### Supplied text
Did I post this before? I have no way of knowing. New Scientist tells me (for what I hope is the first time) that researchers have found a single enzyme that can erase specific memories:
Several years ago, researchers showed that injecting mice with a drug that stops new proteins from forming can block an old memory as it is recalled.
And last year, another team found that inhibiting a specific protein can erase old memories, even without recalling them.
…
Based on previous experiments that showed that α-CaMKII was important to a cellular phenomenon thought to underlie memory formation, [Medical College of Georgia neuroscientist Joe] Tsien’s team bred mice engineered to make extra levels of the enzyme. His team could return their α-CaMKII levels to normal by giving the mice a drug that blocked only the engineered copy.
To test the effect of the change, Tsien and colleagues at the East China Normal University in Shanghai gave mice a slight shock in a training chamber while playing a loud tone.

### Task instructions
1. In the post on erasing memories, condense the paragraph that begins "Based on previous experiments" into two shorter sentences and keep its main facts.
2. Repeat the post on erasing memories word for word from "To test the" up to and including "a loud tone.".
3. Proceed with the post on erasing memories, writing what comes after its final sentence.
The lines have no connection to the post on erasing memories.

### Information provided
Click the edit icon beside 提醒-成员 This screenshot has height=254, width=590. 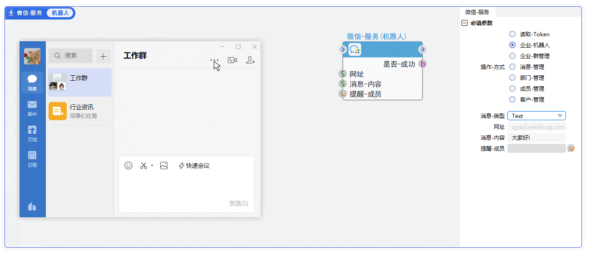[x=571, y=148]
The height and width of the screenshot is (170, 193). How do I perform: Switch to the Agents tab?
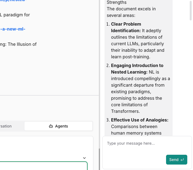[58, 126]
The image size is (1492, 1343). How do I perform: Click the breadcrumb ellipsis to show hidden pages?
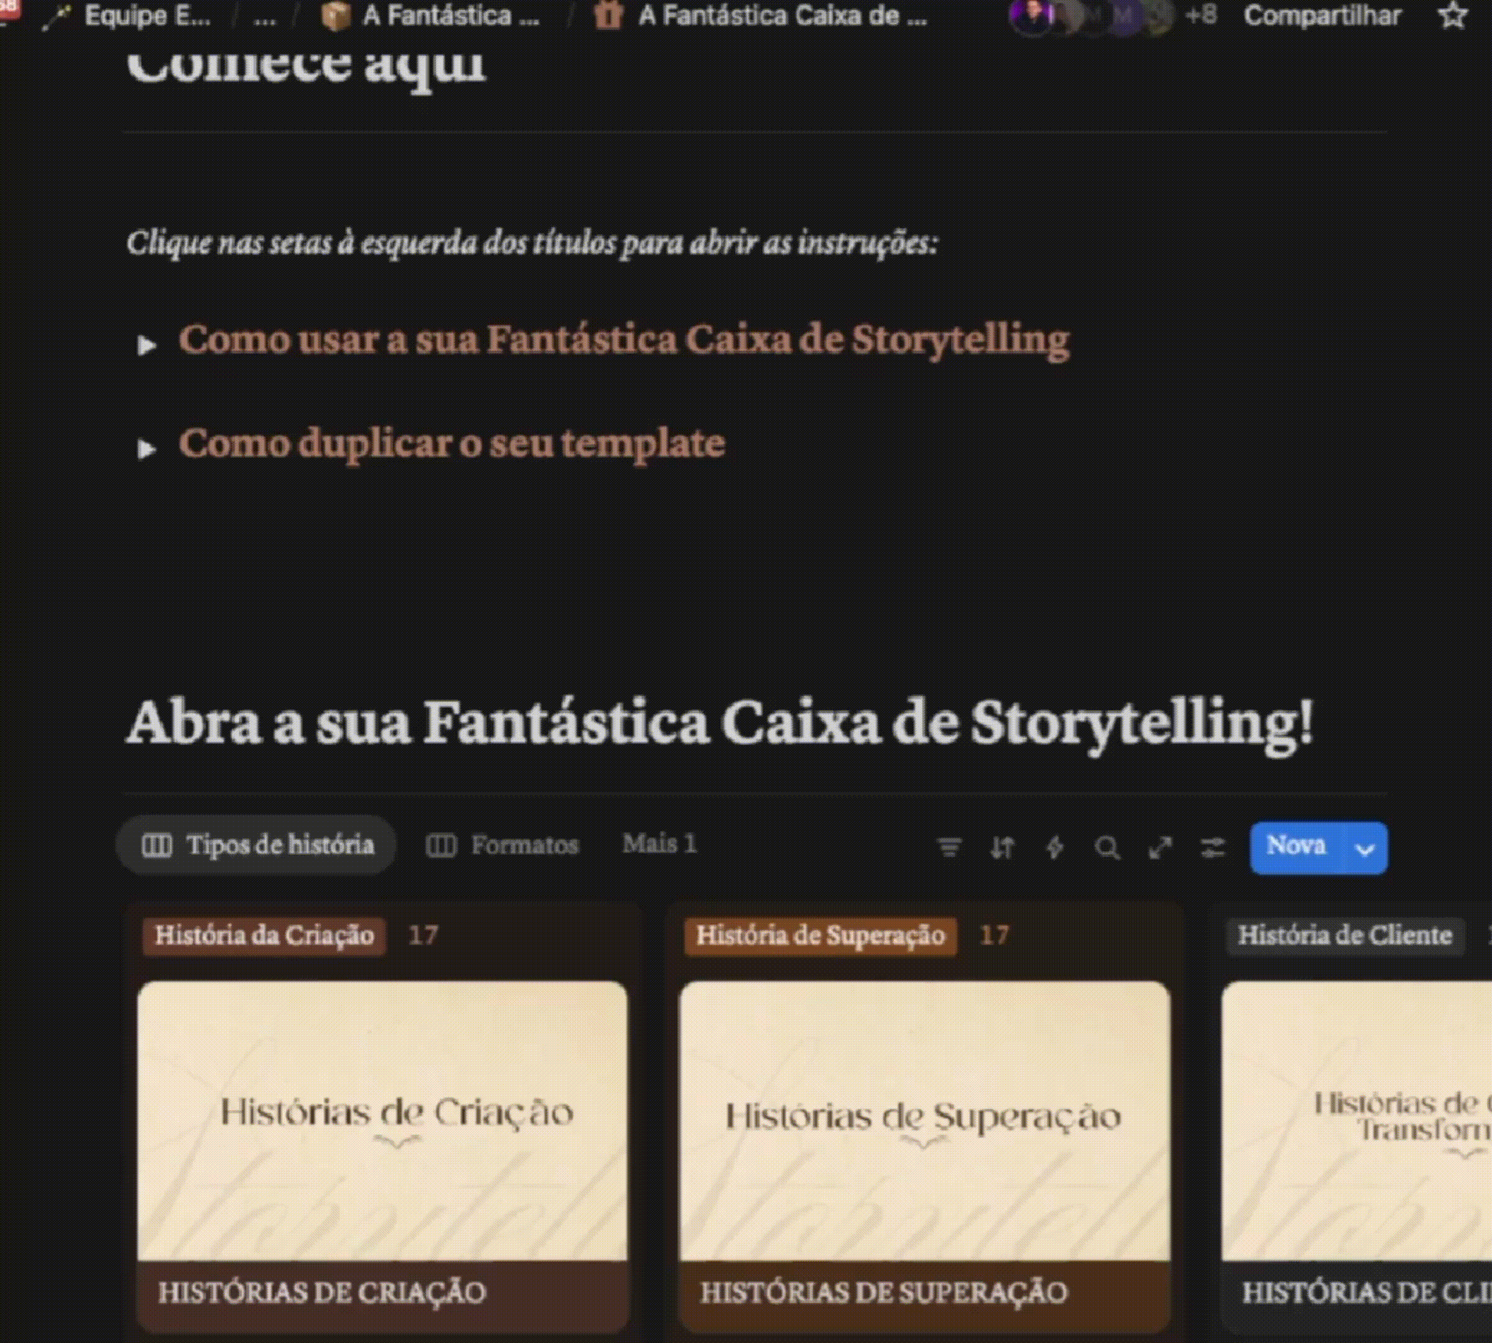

### Answers in order
1. Since earlier experiments had tied α-CaMKII to a cellular process thought to underlie memory formation, Medical College of Georgia neuroscientist Joe Tsien's team bred mice engineered to make extra amounts of the enzyme. A drug that blocked only the engineered copy could bring the mice's α-CaMKII levels back to normal.

2.
To test the effect of the change, Tsien and colleagues at the East China Normal University in Shanghai gave mice a slight shock in a training chamber while playing a loud tone.

3.
With thoughts of a jolt fresh in their brain, mice with normal levels of α-CaMKII froze up when they returned to the chamber an hour later, while mice with boosted levels remained calm.
Even a month after the shock – enough time for mice to store the memory for good – cranking up α-CaMKII eroded all memories of the shock treatment, Tsien’s team found.
Tsien believes α-CaMKII (also called calcium/calmodulin kinase II) acts something like a detergent, weakening or dissolving the connections between brain cells that are built when a memory forms.